# START OF PAGE

This resource, issued as an addendum to Ruggie’s final report to the UN Human Rights Council, outlines 10 principles designed to help guide the integration of human rights risk management into contract negotiations.
June 2011 | John G. Ruggie; UN Human Rights Council, UN Office of the High Commission for Human Rights | Pages: 30
This resource is based on extensive consultation during Ruggie’s UN mandate with government and company legal representatives involved in such negotiations, particularly from the African region. The summary is excerpted from the resource. We also recommend training materials related to this topic issued by the UN.
Every business venture has the potential to have positive and negative impacts on people and human rights – those rights and freedoms that the international community has agreed that people need in order to live with dignity. In some cases, where the potential positive and negative human rights impacts of a venture are direct and significant, managing human rights risks will be an essential consideration to be included at the earliest stages of the life cycle of the venture. This is the case where the project presents either large-scale or significant social, economic or environmental risks or opportunities, or involves the depletion of renewable or non-renewable natural resources.

# END OF PAGE
# START OF PROVIDED DATA

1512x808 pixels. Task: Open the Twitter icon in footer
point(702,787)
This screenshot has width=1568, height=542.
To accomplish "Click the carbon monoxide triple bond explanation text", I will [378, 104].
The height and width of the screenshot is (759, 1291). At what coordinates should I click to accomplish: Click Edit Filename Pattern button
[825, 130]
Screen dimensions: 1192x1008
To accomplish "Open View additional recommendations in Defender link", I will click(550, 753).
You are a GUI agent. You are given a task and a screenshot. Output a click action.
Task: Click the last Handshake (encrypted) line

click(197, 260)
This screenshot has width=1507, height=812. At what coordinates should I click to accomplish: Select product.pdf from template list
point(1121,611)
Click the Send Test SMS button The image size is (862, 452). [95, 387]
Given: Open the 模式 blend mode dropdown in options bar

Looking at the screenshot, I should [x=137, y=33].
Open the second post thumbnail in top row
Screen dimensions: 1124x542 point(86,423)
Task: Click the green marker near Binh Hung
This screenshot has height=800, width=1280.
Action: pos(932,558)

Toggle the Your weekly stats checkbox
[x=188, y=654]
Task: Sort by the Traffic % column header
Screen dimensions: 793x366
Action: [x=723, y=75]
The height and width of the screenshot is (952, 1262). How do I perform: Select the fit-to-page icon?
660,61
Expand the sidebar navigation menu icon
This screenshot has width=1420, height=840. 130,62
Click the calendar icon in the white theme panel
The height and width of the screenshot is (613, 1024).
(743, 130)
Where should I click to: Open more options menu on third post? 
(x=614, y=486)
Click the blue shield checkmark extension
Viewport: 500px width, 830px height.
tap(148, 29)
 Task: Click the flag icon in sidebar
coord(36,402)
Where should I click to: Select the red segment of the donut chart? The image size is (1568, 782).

# END OF PROVIDED DATA

> STATED TASK A:
From the page on human rights in contract negotiations, reproduce word for word the part that opens with the words containing "This resource, issued" and closes with "into contract negotiations.".
> STATED TASK B:
List every person or body credited in the line giving the date and page count of the page on human rights in contract negotiations.

> EXERCISE ANSWER A:
This resource, issued as an addendum to Ruggie’s final report to the UN Human Rights Council, outlines 10 principles designed to help guide the integration of human rights risk management into contract negotiations.

> EXERCISE ANSWER B:
John G. Ruggie
UN Human Rights Council
UN Office of the High Commission for Human Rights